Eventually, the mother decides to leave taking the son with him.  Recognizing, however, how important her son’s relationship to the father is, the mother does not stand in the way of the father’s access to the son.  But then the mother comes to have difficulties with the son.  The son starts calling her names, pushing and shoving her at times and making threatening hand gestures to her.  The son begins to pry on her, asking who she is on the phone with and telling her to hang up.  The son reports to the father how the mother spends her time and which places she goes to.  In one instance, the son searches his mother’s bed looking for evidence that she had slept with a man.    

 

Her relationship with the son becomes strained, and the mother believes the father has a hand in it.  The mother is concerned that the son was “modelling his conduct on his father’s manipulative and disrespectful behaviour”.

 

In seeking custody, the father argues that the son would be better off with him in terms of material needs as well as a stable routine and improved hygiene and nutrition which the father claims the mother is not able to provide.  He sees to it that the son takes up sports activities and athletic programs that the latter is keen on, and has the sporting gear and equipment necessary to engage in these activities and programs.  Video games and electronic gadgets await the son at the father’s home.   

 

Not surprisingly, the son expresses his preference to live with the father.

 

The welfare of the child is at the heart of the inquiry in custody and access cases.  A child’s wishes are to be considered in determining whether awarding custody to one parent was in his or her best interests.  The child’s wishes however cannot be relied upon when there is parental alienation.

 

Parental alienation can be direct or indirect.  As stated in the decision in Blois v.
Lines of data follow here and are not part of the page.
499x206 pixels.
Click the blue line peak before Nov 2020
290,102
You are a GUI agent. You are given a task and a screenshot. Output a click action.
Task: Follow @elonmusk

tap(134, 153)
Gleason (2009) CarswellOnt 2527, direct alienation occurs “when one party actively undermines the relationship between the child and the other parent”.  Blois also gave the following examples of indirect alienation:

 

  1. when one parent fails to support access or contact with the other parent;
  2. when one parent gives tacit approval of a child’s negative behaviour or comments towards the other parent;
  3. when the child is engaged in activities that have the effect of impeding or competing with access visits;
  4. when a parent is consistently late for access drop offs or shows up early for pick ups;
  5. when children are told that it is up to them whether or not access occurs;
  6. when a child sides with one parent and that parent does not try to dissuade the child from that position; and
  7. when the custodial parent expresses sadness that the child is going on an access visit thereby placing the child in a conflicted position just prior to the visit.   

 

 In this case, the court was convinced that the father had alienated the mother from the son.  The influence that the father had exerted over the son proved to be negative and harmful.  The son’s preference was clearly the product of the father’s determined intention to lure the son away from the mother. 

 

The court was therefore unable to conclude that the son’s best interests will be served by residing with his father.  On the other hand, the court found that the mother recognized the son’s needs and was open to seeking the help of counsellors to deal with those needs.    

 

Primary residence of the son was awarded to the mother subject to access in favour of the father.  To reflect the son’s wishes, however, the court was willing to afford the father more access time with the son.